Chad Christopher Stark, 54, is charged with posting the message on Craigslist last January.

FBI agents arrested a Texas man Friday on charges that he posted an Internet message threatening the life of Georgia state election officials.

Chad Christopher Stark, 54, of the Austin suburb of Leander, was charged with communicating an interstate threat in a message posted on Craigslist a year ago.

Posted with the subject line "Georgia Patriots it's time to kill" a state election official, whose name was not mentioned in court documents, the message said, "It's time to invoke our Second Amendment right it's time to put a bullet in the treasonous Chinese [official's name]. Then we work our way down to [another official] the local and federal corrupt judges," according to court documents.

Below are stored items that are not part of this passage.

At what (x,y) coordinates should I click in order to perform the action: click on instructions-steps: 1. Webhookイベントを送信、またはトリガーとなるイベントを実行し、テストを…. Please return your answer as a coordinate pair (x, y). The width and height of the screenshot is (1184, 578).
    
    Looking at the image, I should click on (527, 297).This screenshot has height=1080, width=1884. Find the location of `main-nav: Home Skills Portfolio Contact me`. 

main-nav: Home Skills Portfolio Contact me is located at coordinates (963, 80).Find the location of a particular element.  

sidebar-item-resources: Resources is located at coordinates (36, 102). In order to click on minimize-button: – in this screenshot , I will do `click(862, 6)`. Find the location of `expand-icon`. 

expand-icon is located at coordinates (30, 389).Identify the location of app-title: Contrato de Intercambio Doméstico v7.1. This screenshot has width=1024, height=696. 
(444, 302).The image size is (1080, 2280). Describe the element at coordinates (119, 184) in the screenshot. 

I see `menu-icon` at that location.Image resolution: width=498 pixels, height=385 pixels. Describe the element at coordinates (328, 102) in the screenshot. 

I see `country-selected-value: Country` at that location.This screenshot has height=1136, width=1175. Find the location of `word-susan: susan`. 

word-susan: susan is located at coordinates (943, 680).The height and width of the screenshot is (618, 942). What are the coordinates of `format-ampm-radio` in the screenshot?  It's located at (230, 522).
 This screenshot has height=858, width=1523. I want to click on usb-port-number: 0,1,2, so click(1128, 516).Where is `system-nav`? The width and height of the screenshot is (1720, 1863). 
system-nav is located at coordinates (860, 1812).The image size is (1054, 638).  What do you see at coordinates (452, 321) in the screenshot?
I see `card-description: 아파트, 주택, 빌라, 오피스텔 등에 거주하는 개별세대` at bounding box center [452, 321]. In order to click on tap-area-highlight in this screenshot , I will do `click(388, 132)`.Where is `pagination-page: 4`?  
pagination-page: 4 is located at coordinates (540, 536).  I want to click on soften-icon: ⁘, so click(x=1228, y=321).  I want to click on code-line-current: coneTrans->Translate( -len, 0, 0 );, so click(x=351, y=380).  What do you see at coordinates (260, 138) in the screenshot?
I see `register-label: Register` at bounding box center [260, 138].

The post also mentioned a third official and said "we need to pay a visit" to her "and her family as well and put a bullet ... behind the ears."

The charge was filed by the Justice Department's Election Threats Task Force, launched last June with the mission of addressing threats of violence against election workers.

"There is no First Amendment right to unlawfully threaten to harm or kill someone," said Attorney General Merrick Garland in a speech Friday to the U.S. Conference of Mayors. "The Justice Department will continue to do all it can to hold accountable those who target public servants with violence."

John Keller, a lawyer in the Justice Department's public integrity section, said threats against election officials have traditionally been considered a matter for local officials, but that view has changed because of the surge in threats following the 2020 presidential election.

Before the task force was formed, federal prosecutors charged a New Hampshire woman, Katelyn Jones, with sending threatening messages to a state election official in Michigan. The texts included graphic threats to the official's daughter.

A trial for Jones is scheduled to begin in March. She, too, is charged with sending an interstate threat, which carries a maximum sentence of five years in prison.